The power of a hypothesis test is the is the probability that the test correctly rejects the null hypothesis. The power of a hypothesis test is affected by the sample size, the difference, the variability of the data, and the significance level of the test.
If a test has low power, you might fail to detect an effect and mistakenly conclude that none exists. If a test has power that is too high, very small and possibly uninteresting effects might seem to be significant.
No test is perfect; there is always the possibility that the results of a test will lead you to reject the null hypothesis (H0) when it is actually true (a type I error) or to fail to reject H0 when it is actually false (a type II error). This is because in order to estimate population means, you have to take random samples, and random samples are just that, random.
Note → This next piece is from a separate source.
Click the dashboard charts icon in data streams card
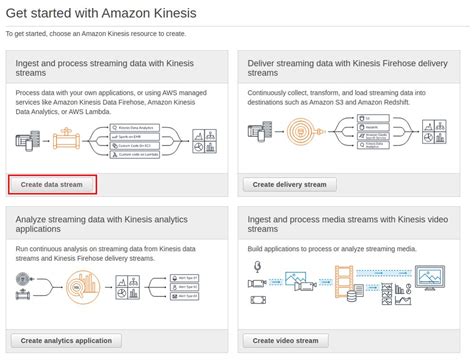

Thus, it is always possible that your sample mean will be very different from the population mean.
For example, suppose that a certain normally distributed population has a mean (μ) of 10 and a standard deviation (σ) of 2. This distribution indicates that 95.44% of the values in this population are between 6 and 14. However, it is always possible that you could select 10 observations at random and end up with a sample mean of 4. From such a sample you wouldn't guess that the population mean of the population is actually 10!
Of course, the odds of getting such a sample are incredibly small, but it is nevertheless, possible. Sampling error can sometimes lead you to the wrong conclusion. While you can't know when this will occur, you can estimate how often it will occur. That's where power comes in.
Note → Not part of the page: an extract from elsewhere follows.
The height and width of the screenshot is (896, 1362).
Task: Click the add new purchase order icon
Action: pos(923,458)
For example, suppose you perform a 1-sample t-test to determine whether the mean volume of product dispensed into shampoo bottles in your factory is different from the target volume of 8 oz. You decide to take a random sample of 10 bottles. If μ is actually 7.5 oz (the bottles are being under filled by 0.5 oz) and σ is actually 0.43 oz, then the test has a power of 0.9039.
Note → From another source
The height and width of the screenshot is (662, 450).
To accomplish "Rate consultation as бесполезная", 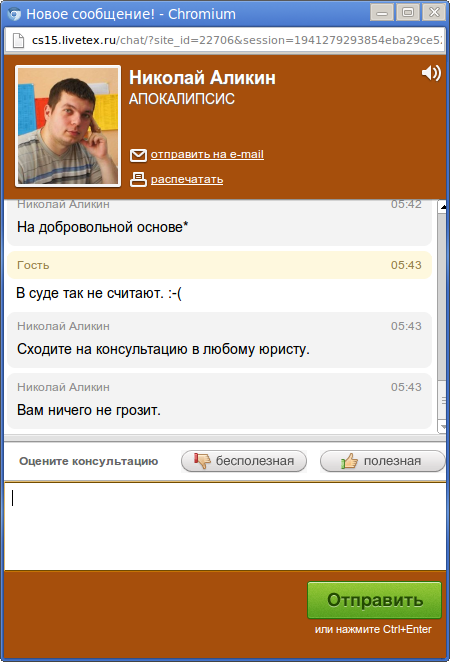I will 244,461.
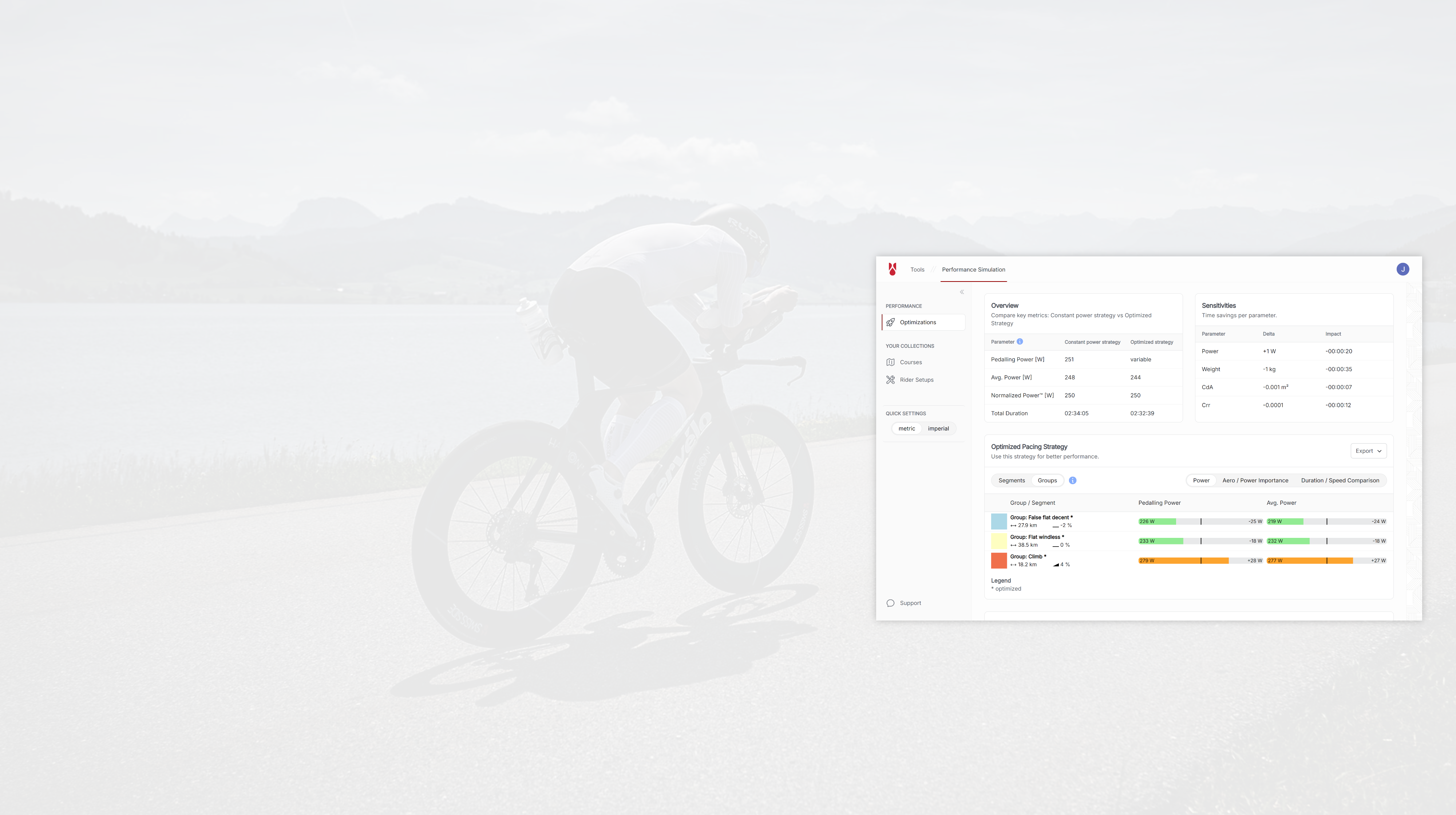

A power value of 0.9039 means that if you go out and repeat the same experiment many times (taking a new random sample each time), about 90.39% of the time you will end up correctly rejecting the null hypothesis. The other 9.61% of the time, sampling error will cause you to fail to reject H0, even though it is really false. Of course, you are not likely to go out and repeat the test more than one time, but it is good to know that the odds of getting a misleading sample are relatively small.